=== Section Start ===

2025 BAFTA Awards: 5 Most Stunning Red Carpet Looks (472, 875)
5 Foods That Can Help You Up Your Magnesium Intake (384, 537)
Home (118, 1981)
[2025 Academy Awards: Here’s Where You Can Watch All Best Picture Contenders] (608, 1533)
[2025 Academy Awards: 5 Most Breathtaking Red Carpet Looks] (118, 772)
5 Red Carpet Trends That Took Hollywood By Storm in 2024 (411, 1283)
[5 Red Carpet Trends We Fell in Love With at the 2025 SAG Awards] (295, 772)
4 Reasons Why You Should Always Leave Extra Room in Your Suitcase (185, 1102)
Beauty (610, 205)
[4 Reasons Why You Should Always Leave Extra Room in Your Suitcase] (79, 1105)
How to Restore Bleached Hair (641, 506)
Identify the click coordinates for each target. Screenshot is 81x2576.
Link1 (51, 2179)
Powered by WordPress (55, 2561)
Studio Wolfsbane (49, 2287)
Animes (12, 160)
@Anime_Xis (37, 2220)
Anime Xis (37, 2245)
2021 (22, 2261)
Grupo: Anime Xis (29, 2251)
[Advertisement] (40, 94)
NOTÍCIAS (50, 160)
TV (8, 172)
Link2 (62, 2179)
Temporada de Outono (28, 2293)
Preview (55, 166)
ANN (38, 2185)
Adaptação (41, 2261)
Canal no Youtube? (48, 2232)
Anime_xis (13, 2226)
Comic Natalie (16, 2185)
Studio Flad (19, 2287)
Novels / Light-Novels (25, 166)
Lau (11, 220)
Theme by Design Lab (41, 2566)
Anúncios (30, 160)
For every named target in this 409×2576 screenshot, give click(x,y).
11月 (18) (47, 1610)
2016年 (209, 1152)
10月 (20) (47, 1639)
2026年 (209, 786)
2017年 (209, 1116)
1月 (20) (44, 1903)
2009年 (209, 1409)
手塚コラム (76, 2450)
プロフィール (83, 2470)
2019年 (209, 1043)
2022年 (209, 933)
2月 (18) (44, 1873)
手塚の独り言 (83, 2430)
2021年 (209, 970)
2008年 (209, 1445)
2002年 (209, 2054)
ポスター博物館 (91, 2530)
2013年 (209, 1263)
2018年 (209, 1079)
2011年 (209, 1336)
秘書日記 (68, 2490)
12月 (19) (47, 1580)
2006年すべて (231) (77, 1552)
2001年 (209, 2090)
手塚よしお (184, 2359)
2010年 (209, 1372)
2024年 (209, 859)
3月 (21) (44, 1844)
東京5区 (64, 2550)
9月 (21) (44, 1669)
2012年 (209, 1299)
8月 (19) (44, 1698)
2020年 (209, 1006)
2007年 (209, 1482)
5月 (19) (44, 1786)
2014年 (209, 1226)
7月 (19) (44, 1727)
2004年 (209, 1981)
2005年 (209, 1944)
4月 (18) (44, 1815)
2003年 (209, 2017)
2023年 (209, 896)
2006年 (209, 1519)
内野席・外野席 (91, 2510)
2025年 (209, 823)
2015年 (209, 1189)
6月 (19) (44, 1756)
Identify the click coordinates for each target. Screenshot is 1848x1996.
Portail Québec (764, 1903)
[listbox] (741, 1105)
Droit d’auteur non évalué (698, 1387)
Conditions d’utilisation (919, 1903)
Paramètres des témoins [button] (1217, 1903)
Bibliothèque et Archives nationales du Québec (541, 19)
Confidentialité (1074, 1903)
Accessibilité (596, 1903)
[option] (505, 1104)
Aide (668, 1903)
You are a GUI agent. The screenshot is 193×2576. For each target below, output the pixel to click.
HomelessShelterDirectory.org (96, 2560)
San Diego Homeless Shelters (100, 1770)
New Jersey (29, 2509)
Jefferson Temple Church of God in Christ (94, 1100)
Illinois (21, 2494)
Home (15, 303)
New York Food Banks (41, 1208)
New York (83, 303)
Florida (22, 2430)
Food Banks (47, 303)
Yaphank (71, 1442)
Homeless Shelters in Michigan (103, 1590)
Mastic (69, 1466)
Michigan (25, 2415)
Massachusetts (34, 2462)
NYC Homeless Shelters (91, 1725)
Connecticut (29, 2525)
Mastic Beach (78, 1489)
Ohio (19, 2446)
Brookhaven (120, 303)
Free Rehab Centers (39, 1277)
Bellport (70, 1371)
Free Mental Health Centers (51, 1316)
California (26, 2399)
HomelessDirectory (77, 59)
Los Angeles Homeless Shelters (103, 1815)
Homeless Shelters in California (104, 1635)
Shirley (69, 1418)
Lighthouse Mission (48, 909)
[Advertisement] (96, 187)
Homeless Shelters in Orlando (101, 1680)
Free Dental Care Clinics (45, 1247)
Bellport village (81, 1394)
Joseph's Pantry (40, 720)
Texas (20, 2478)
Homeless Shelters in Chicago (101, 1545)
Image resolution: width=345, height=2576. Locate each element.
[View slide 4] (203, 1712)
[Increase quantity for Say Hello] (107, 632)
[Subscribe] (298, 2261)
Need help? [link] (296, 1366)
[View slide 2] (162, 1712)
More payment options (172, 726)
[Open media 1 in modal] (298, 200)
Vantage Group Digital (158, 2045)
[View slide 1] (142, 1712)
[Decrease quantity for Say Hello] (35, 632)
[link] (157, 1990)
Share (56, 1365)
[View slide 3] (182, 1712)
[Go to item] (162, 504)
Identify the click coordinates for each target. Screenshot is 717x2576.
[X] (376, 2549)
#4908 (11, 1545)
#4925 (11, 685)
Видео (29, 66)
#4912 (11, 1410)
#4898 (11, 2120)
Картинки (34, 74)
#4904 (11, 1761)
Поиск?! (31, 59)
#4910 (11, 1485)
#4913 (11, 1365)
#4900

=== Section End ===

▶ Problem statement:
Only lines of the material that contain the word "coordinates" belong in the answer; copy each one.

▶ Answer for the task:
Identify the click coordinates for each target. Screenshot is 81x2576.
Identify the click coordinates for each target. Screenshot is 1848x1996.
Identify the click coordinates for each target. Screenshot is 717x2576.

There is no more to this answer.